• _REQUIRED WORK_
Give the count of lines in the data that include "information", with no other words.

(Records drawn from a dataset)
===

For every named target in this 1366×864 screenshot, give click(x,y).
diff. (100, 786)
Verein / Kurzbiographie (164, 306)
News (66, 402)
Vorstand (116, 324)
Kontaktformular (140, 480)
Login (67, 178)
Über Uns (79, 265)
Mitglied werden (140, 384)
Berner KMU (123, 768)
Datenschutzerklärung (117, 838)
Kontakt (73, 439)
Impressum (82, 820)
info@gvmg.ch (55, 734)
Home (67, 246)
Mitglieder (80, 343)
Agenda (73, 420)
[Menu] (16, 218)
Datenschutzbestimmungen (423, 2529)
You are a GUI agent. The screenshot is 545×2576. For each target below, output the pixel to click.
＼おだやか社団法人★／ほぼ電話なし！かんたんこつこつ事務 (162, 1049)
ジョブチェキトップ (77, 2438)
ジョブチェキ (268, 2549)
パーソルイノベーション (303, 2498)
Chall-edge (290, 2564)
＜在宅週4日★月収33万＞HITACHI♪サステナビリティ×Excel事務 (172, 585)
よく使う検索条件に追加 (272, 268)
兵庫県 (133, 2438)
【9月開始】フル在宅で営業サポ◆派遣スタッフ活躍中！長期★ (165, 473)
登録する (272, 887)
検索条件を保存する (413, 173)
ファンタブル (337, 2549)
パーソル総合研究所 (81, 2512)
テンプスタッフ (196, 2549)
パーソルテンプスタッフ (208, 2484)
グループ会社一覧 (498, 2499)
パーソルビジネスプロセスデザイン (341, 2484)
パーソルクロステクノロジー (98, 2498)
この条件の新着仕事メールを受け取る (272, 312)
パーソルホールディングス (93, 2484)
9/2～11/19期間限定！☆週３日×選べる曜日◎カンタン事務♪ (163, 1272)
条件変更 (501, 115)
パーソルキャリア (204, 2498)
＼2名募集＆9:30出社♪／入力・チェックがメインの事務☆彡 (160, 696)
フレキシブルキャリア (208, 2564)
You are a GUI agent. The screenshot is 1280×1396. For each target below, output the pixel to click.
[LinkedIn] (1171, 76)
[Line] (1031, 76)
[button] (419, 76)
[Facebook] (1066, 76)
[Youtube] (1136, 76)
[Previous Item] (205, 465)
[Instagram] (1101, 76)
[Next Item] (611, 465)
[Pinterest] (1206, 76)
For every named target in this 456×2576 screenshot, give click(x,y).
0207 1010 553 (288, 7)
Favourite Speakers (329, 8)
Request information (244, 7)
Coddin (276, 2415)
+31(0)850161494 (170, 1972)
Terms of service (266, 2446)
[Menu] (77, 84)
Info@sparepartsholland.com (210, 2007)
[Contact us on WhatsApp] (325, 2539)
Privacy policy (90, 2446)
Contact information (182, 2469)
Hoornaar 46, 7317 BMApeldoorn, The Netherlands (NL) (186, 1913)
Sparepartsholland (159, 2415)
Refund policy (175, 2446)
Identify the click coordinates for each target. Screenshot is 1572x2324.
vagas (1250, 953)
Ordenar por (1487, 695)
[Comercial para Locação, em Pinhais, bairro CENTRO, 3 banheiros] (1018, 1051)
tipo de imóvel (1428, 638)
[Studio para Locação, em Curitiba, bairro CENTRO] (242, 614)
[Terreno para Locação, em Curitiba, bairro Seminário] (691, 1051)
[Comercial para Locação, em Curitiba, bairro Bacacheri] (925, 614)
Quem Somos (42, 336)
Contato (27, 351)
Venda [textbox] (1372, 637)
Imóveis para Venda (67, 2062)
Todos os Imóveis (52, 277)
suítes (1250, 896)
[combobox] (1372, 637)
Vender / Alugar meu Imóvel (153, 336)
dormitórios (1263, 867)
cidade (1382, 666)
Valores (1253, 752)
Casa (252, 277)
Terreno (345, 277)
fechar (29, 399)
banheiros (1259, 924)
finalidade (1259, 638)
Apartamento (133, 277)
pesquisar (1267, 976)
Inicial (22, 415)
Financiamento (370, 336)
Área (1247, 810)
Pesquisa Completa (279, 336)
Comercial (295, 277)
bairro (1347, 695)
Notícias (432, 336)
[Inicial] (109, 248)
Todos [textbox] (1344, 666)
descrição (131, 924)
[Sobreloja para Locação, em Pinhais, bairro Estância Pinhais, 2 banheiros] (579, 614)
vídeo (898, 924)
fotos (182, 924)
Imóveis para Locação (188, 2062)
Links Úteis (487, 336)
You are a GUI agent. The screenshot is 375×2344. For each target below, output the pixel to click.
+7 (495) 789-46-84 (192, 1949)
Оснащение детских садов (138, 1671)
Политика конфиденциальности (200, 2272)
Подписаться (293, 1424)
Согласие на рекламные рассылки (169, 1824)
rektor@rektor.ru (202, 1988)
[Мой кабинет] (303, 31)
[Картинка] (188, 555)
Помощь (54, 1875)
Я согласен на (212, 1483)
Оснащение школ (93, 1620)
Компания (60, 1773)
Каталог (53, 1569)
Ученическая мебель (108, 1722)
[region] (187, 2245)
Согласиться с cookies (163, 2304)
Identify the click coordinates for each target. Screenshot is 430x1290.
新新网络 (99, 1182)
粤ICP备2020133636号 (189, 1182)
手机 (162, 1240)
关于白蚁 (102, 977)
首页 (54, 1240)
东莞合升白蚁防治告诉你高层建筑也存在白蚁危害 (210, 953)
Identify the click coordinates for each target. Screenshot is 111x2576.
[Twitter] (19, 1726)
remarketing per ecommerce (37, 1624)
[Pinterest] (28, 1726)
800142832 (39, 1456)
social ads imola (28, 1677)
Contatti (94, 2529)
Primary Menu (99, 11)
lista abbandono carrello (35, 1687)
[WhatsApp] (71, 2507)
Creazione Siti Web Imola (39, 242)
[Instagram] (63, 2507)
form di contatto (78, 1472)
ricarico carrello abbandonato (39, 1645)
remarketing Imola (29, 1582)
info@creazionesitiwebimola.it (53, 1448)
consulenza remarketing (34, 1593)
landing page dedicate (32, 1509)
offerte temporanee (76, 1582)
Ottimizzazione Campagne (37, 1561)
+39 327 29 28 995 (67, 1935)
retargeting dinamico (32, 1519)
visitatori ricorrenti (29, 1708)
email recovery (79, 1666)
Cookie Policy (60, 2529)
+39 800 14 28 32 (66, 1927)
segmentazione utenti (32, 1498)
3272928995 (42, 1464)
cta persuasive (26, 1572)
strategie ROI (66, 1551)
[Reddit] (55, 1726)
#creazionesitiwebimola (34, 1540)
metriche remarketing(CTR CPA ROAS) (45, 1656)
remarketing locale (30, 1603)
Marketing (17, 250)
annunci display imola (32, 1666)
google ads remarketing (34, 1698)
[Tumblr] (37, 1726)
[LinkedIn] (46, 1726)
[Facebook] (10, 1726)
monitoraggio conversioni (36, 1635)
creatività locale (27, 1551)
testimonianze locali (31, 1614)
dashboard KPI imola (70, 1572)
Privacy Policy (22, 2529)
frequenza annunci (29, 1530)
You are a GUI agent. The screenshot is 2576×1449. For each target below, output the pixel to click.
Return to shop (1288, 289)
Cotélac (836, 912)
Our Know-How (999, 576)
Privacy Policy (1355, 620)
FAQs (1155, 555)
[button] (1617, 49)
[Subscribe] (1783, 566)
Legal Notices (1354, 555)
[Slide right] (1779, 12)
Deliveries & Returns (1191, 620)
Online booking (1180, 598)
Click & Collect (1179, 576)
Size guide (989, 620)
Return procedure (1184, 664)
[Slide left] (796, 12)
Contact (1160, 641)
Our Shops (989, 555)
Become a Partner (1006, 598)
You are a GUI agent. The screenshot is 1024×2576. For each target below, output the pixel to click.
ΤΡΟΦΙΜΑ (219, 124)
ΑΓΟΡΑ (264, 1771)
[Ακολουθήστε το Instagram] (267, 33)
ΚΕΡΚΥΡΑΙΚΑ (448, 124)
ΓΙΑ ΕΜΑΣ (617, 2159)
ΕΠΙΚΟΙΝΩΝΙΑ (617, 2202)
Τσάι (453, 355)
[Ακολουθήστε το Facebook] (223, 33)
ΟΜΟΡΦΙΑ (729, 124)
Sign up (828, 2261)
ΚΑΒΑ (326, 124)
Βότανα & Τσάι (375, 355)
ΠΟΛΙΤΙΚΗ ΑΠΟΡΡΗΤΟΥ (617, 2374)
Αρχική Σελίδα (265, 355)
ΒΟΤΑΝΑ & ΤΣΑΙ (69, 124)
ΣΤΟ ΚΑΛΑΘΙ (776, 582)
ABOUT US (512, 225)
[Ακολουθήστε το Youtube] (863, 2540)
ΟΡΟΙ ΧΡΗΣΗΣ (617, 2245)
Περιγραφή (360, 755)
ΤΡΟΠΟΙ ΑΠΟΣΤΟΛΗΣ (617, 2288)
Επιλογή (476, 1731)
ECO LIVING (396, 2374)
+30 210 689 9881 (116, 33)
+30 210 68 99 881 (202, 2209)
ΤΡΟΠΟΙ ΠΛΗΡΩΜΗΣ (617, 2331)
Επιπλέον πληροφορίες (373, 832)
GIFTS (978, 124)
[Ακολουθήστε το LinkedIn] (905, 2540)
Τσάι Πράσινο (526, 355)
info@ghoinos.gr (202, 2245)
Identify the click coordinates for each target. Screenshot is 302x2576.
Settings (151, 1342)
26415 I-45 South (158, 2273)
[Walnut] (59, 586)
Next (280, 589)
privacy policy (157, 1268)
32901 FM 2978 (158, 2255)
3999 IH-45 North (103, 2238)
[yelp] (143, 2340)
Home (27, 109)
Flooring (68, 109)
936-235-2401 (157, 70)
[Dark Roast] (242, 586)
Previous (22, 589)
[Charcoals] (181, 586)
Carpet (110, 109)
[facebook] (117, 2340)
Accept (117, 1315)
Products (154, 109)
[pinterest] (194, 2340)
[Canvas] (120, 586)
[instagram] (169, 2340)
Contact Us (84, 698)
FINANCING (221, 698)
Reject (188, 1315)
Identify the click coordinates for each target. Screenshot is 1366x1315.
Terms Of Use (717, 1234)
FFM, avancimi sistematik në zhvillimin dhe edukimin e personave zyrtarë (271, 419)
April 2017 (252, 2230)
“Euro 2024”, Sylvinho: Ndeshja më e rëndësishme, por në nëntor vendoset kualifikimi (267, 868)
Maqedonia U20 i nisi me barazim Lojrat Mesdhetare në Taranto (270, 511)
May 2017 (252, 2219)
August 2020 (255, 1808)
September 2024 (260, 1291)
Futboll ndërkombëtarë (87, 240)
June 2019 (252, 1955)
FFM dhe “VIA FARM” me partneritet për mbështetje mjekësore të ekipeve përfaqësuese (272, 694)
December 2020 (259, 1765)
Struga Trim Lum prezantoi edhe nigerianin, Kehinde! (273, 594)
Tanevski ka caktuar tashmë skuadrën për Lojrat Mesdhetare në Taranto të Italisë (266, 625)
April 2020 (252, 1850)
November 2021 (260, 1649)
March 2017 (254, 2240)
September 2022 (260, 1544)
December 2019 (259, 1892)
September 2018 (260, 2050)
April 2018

===

• _TASK ANSWER_
2